Is your practice interesting or invisible?

Are people talking about your practice more than about gas prices?
Word of Mouth marketing is the best way to attract your ideal new patient. These patients will be on time, say yes to the dentistry you recommend, pay their bills, refer more patients like them, etc.

Most people will ask their friends about who their dentist is when they are in pain, have had an insurance change, or notice that that person had significant anterior work. But how can you get your patients to talk about you and act as raving fans and ambassadors without those circumstances…especially when all you seem to hear these days is the conversation about how EXPENSIVE gas, groceries, and (dentistry) seem to be.

One of the first rules of Word of Mouth marketing is that you must be interesting, or you will become invisible.

Nobody talks about boring stuff

No one is going out with their coworkers to Happy Hour and raving about how thoroughly their hygienist flossed their teeth that afternoon or praising the perfection of their crown margins. Most of the interesting experiences you want people to share have nothing to do with your dentistry. They are brought upon by their interactions with people and the unexpected – the surprise and delight strategies.

Take a moment to think about how your office is similar to other practices you have visited. Sure, the basics are all reasonably similar. There is a front desk, there are patient operatories, there are offices, there is a reception area, and people are answering the phones.
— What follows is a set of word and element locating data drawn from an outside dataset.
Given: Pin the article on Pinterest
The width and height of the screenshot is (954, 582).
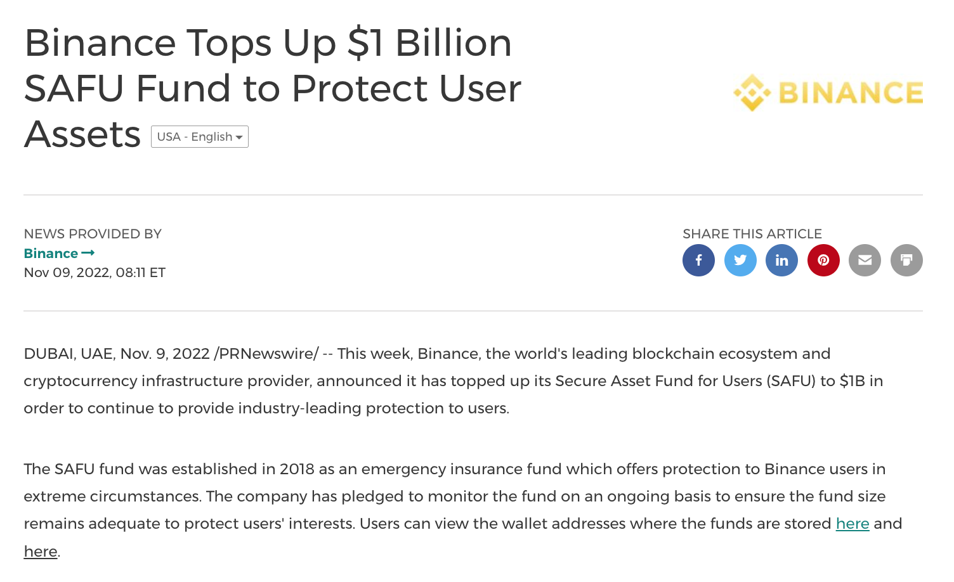Looking at the screenshot, I should click(x=823, y=260).
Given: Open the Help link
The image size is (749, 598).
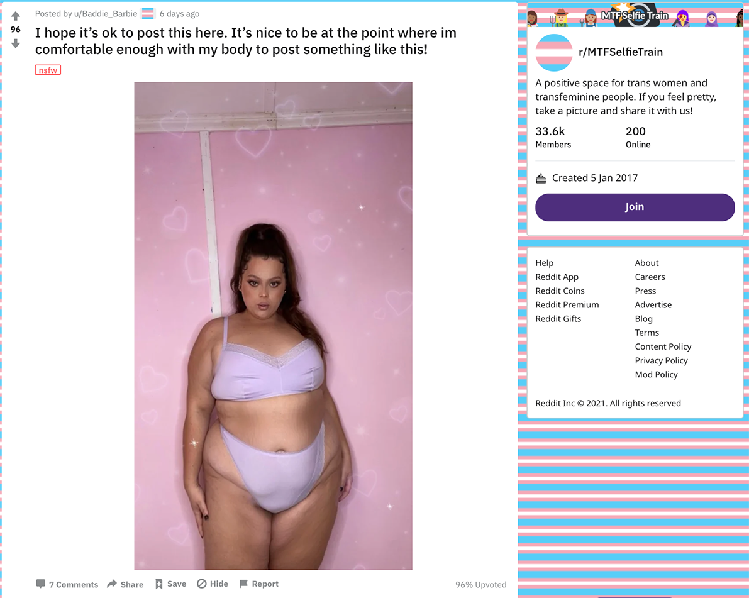Looking at the screenshot, I should click(544, 263).
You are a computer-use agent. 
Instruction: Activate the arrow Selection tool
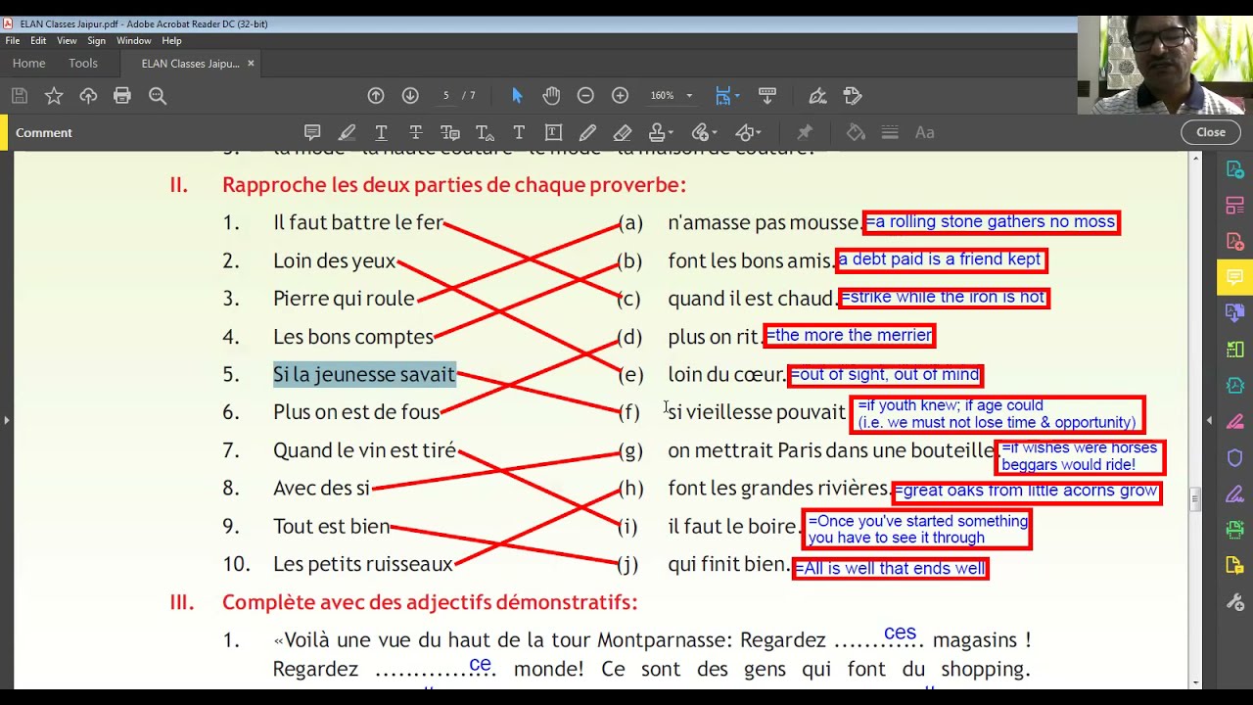pos(517,95)
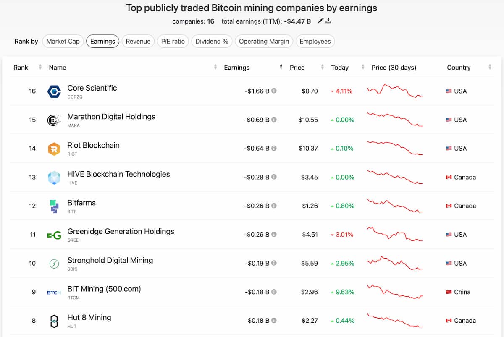Switch ranking to Revenue
504x337 pixels.
tap(138, 41)
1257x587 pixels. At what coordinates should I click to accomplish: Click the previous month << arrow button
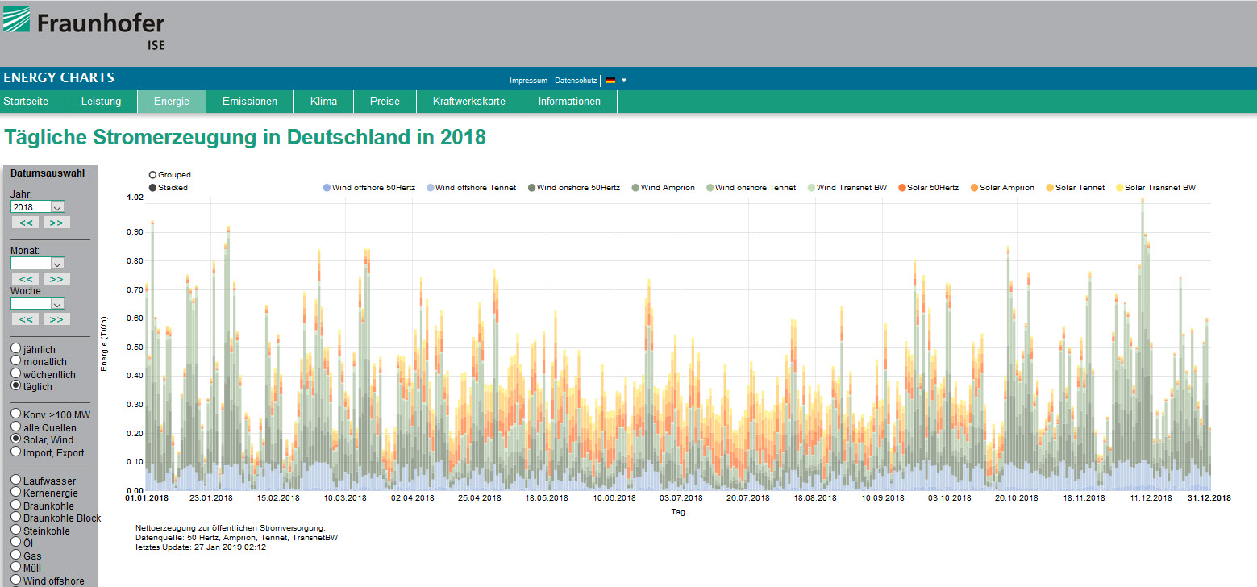(26, 279)
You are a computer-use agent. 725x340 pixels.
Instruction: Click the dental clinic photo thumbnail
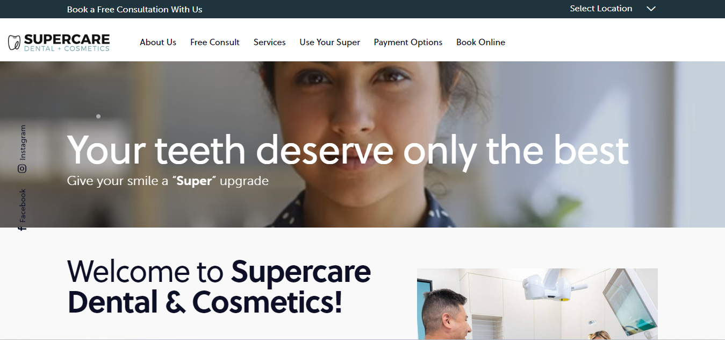537,304
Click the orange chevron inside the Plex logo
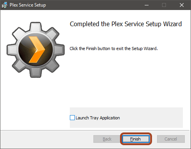Screen dimensions: 191x149 (37, 50)
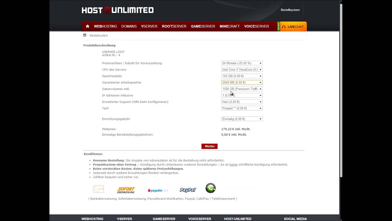Expand the CPU des Servers dropdown
Screen dimensions: 392x221
(x=242, y=70)
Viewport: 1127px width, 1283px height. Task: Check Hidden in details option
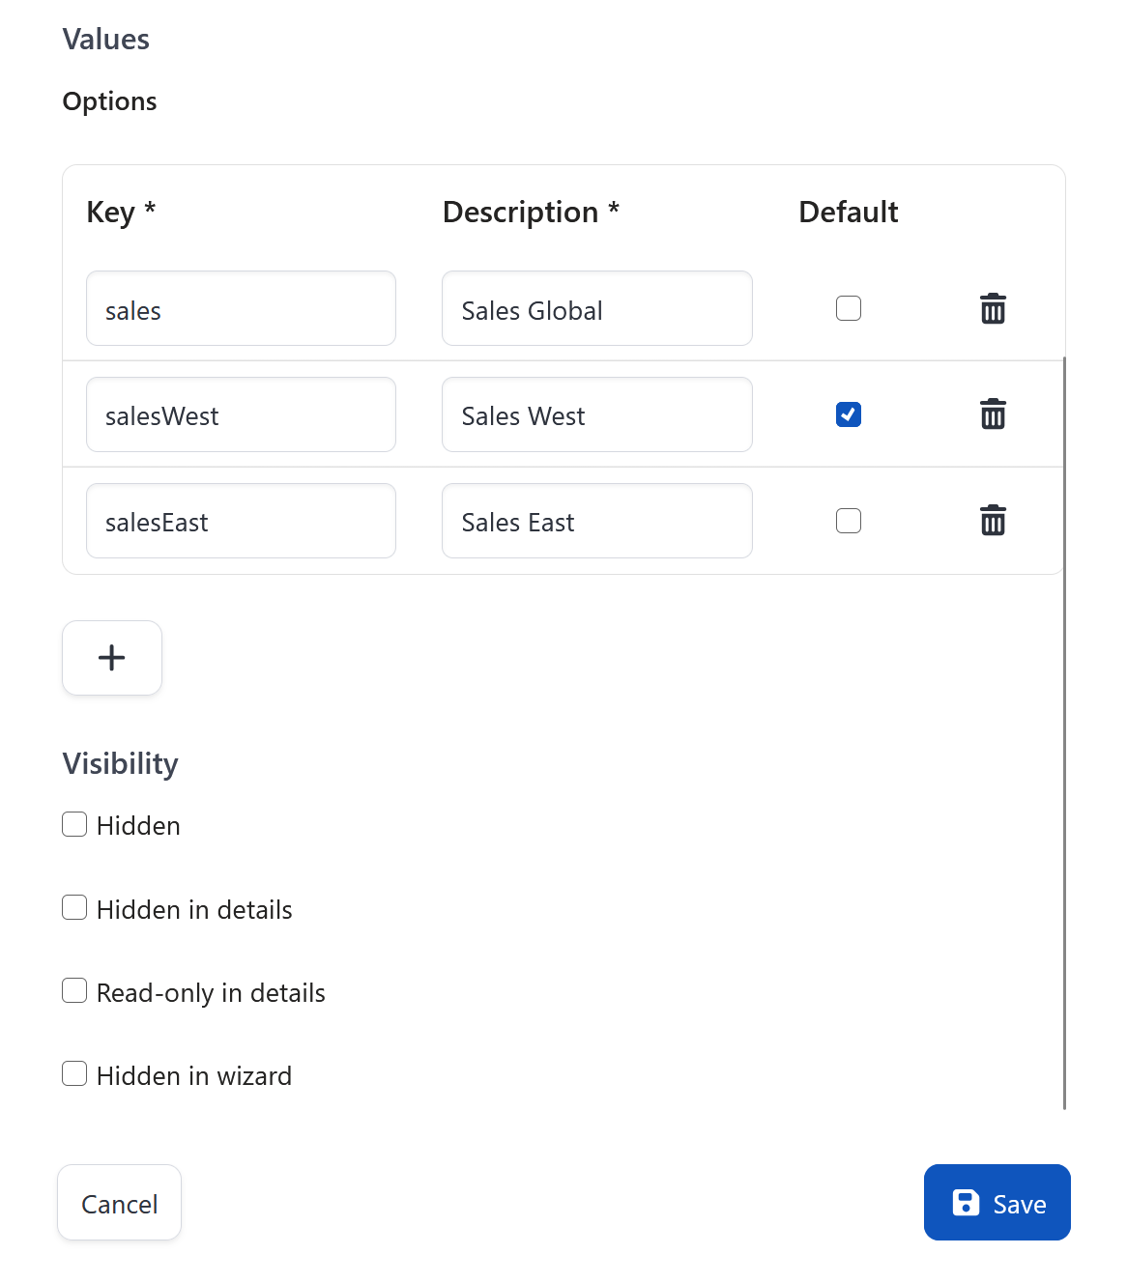coord(74,907)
Now, tell me the things in your practice that are different.

What sets you apart in a way that people cannot help but share the experience they had?

It doesn’t have to be expensive. It has to be memorable.

Perhaps you keep on file what toothbrush your patients have purchased and provide them with the correct brush head in their ‘goody bag’ instead of a manual toothbrush that they will donate back for your Christmas hygiene kit supply drives. I once worked with a practice that would sell full-size tubes of toothpaste in their office one Friday every month for $1. Did that make a significant dent in their profit margins? Doubtful. Did they have a lot of patients who slipped through the cracks when scheduling their six-month cleaning? They did not.

Did you send Mr. and Mrs. Jones (who have been patients for 20 years) a gift for their 40th wedding anniversary? When was the last time you made a personal call to a patient to say hello and ask how they are doing? Extraordinary reactions can come from what you may perceive as mundane behavior.

So what are you doing in your practice to make yourself interesting instead of invisible?